Indegna campagna elettorale anche su bambini tragicamente morti

E’ del tutto naturale che il dolore si amplifichi quando in una qualsiasi tragedia ci sono bambini implicati. Tre sono morti nel crollo del Ponte Morandi a Genova. Eppure, nemmeno al cospetto di queste vittime il sistema politico italiano ha dimostrato di essere dotato di almeno un grammo di dignità, tutt’altro. Il teatrino di accuse è iniziato subito, la gara a chi dichiara per primo e a chi la spara più grossa ha mantenuto tutte le connotazioni, le sbavature, del contemporaneo deterioramento di una classe dirigenziale, che a 360° fatica a differenziarsi. Tutti uguali, come usciti da uno stampino industriale.

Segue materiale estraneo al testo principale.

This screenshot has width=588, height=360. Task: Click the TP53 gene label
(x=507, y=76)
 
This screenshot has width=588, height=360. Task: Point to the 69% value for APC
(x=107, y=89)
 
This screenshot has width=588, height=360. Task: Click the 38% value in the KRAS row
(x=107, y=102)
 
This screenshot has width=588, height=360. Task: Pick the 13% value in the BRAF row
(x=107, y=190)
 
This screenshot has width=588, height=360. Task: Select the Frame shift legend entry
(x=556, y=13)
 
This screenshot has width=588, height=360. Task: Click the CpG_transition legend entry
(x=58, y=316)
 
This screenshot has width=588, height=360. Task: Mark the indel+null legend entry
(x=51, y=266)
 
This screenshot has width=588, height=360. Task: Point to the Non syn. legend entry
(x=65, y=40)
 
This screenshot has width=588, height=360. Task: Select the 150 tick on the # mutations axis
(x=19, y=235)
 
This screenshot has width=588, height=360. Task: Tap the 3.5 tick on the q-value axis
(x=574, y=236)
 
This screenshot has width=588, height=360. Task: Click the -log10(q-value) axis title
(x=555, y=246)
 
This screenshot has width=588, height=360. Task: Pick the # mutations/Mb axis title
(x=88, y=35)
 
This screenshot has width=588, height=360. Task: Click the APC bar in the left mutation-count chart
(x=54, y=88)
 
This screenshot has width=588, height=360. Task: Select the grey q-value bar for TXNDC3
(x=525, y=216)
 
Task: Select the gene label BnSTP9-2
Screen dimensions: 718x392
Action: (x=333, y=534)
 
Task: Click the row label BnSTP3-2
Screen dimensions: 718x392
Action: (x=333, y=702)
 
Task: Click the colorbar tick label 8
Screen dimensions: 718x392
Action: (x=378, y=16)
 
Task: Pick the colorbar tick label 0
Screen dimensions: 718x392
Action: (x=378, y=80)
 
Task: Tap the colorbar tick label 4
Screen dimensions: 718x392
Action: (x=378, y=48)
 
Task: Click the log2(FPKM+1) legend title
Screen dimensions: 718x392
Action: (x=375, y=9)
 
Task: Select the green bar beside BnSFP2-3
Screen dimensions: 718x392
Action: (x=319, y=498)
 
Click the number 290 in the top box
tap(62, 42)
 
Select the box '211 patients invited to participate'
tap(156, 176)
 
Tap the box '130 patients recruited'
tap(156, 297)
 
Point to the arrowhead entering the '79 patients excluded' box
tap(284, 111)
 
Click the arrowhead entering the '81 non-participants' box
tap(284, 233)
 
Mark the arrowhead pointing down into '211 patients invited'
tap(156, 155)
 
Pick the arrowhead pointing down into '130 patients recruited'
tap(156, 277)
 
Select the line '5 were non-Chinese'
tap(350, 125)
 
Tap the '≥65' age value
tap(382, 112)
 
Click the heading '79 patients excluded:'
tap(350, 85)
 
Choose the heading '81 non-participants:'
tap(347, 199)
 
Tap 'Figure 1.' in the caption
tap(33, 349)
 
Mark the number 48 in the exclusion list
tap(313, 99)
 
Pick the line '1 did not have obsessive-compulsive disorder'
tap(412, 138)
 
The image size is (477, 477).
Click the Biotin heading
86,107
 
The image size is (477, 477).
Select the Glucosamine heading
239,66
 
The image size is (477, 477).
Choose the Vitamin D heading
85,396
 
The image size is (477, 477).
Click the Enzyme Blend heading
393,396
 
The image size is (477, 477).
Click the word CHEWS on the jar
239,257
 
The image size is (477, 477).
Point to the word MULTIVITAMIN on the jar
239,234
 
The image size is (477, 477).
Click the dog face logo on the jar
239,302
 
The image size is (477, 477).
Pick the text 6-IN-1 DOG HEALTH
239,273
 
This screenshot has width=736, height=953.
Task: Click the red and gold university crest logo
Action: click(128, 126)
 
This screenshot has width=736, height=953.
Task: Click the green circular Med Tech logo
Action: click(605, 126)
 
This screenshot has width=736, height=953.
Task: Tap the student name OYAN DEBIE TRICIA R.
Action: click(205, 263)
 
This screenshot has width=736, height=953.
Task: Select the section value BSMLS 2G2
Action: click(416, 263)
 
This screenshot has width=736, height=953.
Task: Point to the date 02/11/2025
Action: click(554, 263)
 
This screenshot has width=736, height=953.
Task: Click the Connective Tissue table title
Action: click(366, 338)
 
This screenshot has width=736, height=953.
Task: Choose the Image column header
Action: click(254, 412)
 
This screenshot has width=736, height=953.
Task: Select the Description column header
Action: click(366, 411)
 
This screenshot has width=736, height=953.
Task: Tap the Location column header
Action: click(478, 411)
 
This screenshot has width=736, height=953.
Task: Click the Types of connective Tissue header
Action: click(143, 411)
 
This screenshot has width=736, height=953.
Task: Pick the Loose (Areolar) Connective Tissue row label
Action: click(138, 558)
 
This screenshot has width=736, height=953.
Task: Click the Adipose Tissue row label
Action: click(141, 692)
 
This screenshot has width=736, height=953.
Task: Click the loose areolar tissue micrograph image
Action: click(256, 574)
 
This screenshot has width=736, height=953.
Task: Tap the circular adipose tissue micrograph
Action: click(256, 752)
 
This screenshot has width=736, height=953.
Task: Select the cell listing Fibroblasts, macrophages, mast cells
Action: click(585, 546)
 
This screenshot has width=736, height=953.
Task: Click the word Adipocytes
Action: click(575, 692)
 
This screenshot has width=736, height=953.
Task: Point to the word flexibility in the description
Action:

Il crollo è frutto di una trascuratezza che appartiene ai governi succedutisi negli ultimi decenni. Che gioco è quello del tirarsi indietro puntando l’indice dell’accusa gli uni contro gli altri? E i governanti contemporanei di che parlano? Vengono sepolte le posizioni di quel “grillismo” che sposava la tesi della «favoletta del crollo del Ponte Morandi», che si batteva contro il progetto della nuova autostrada e che ora si trova costretto a sfumare le proprie posizioni, fino quasi a rinnegarle. E la Lega, di un Salvini che c’era, non è stata forse per decenni al governo del Paese?

Fermate questa assurda, continua, indegna campagna elettorale. Ai bambini morti, insieme a decine di adulti, non mandate fiori, offrite un rispettoso e religioso silenzio.